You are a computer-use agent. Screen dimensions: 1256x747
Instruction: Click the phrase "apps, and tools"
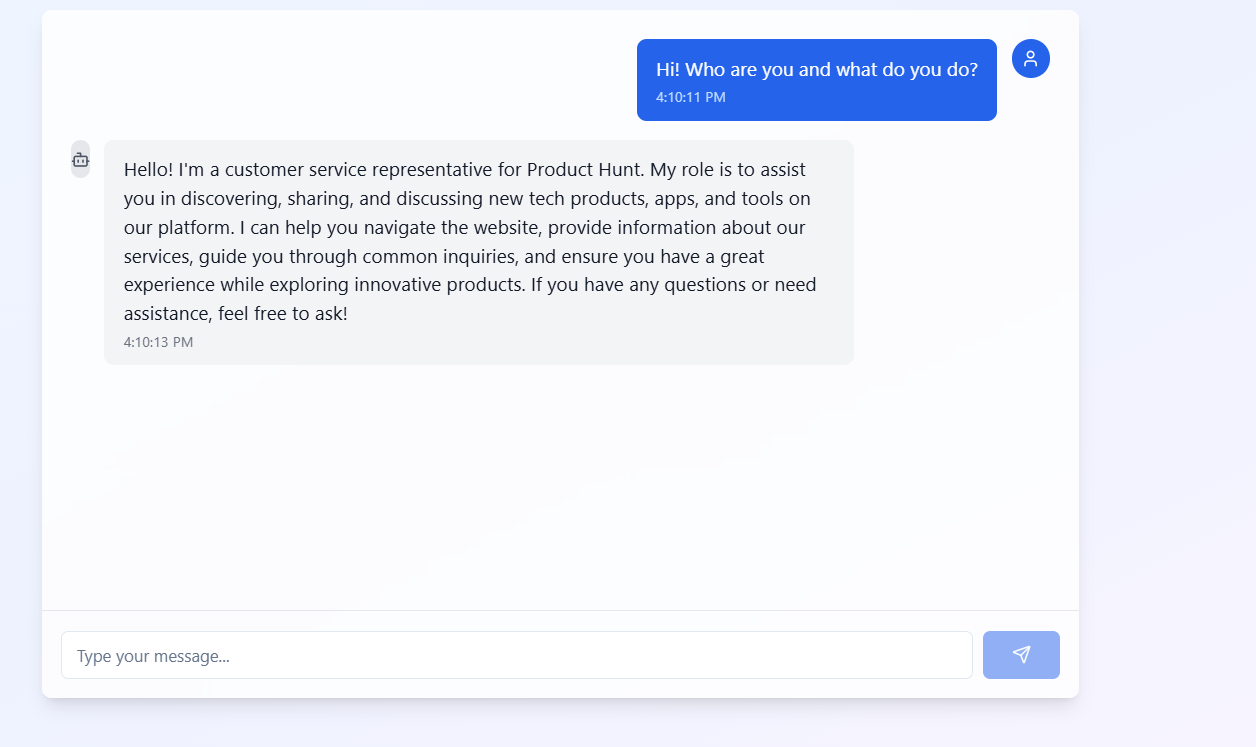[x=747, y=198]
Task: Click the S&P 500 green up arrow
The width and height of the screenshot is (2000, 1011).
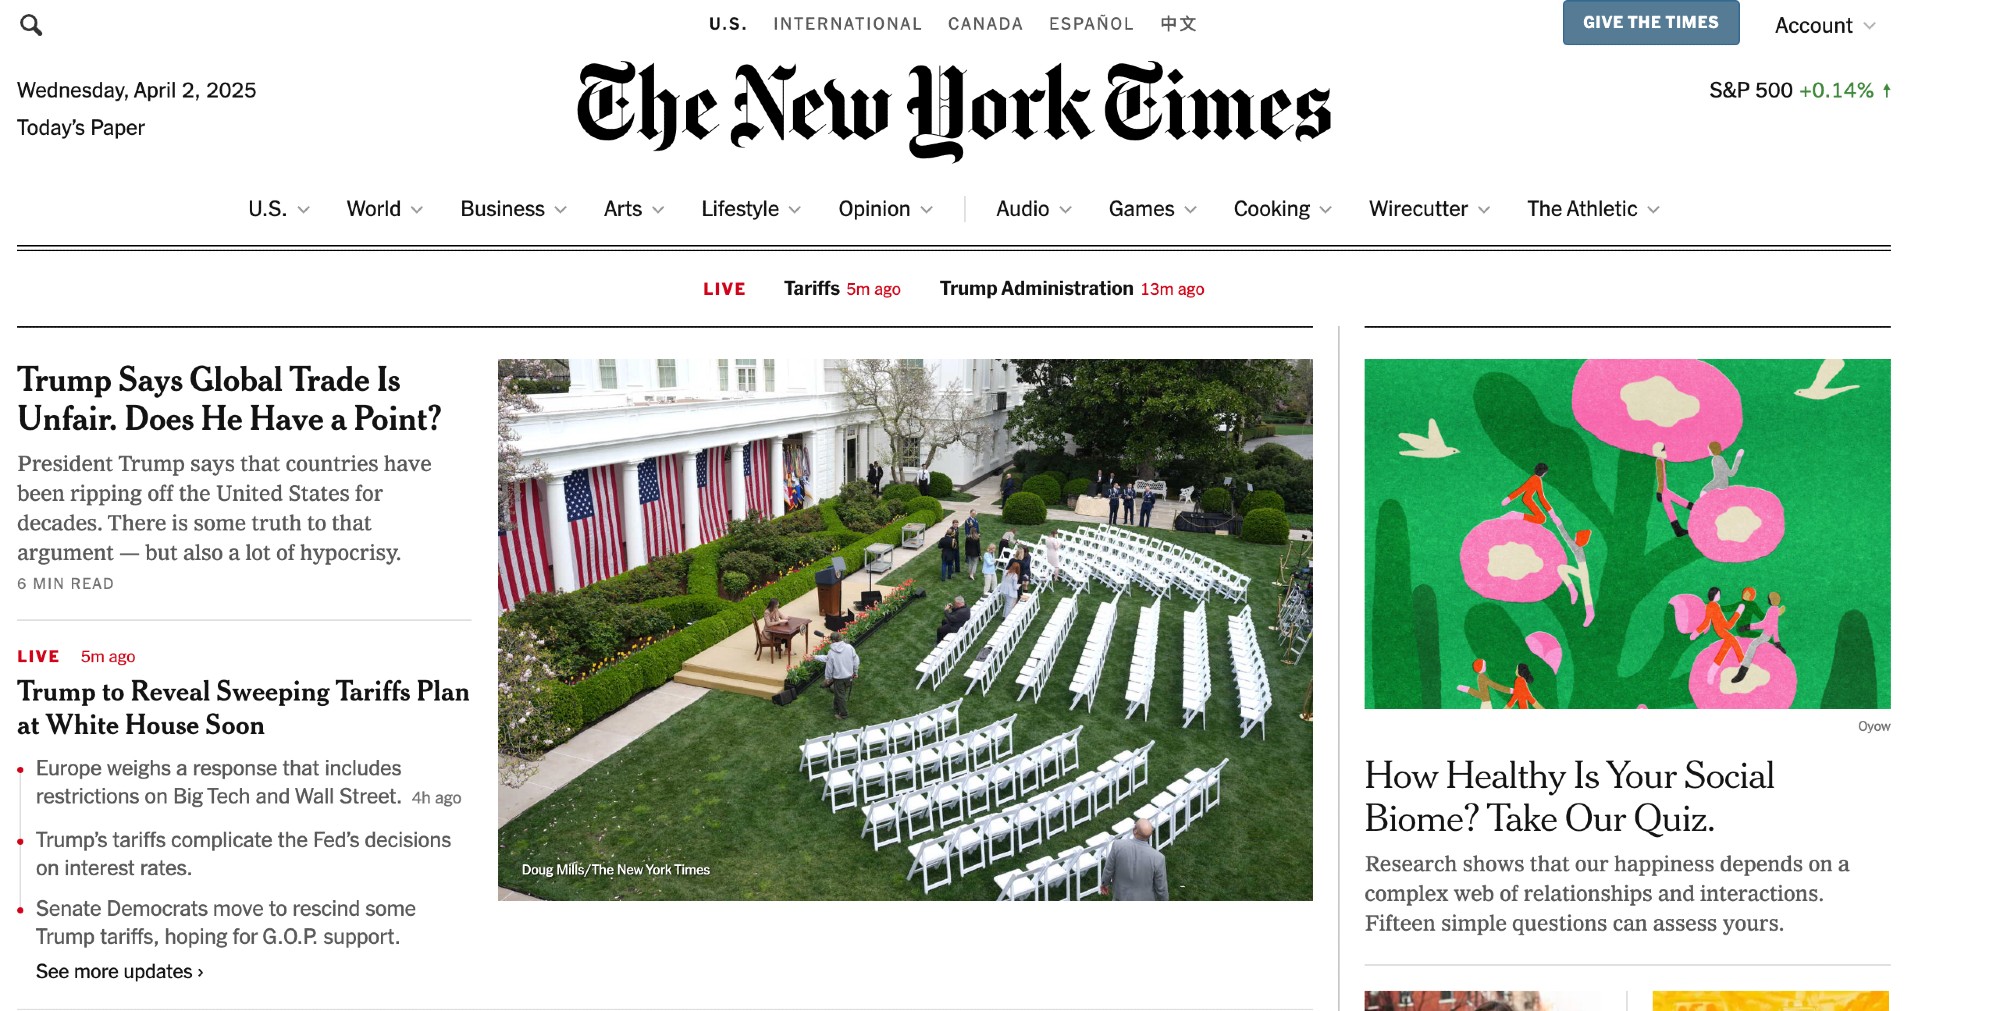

===

WORK TO DO
Copy the records from the line containing "Task: Click the S&P 500 green up arrow" through the end, substituting "red down arrow" for "green up arrow" and keeping everything else the same. Leave the pictures out.

REPLY TO THE EXERCISE
Task: Click the S&P 500 red down arrow
The width and height of the screenshot is (2000, 1011).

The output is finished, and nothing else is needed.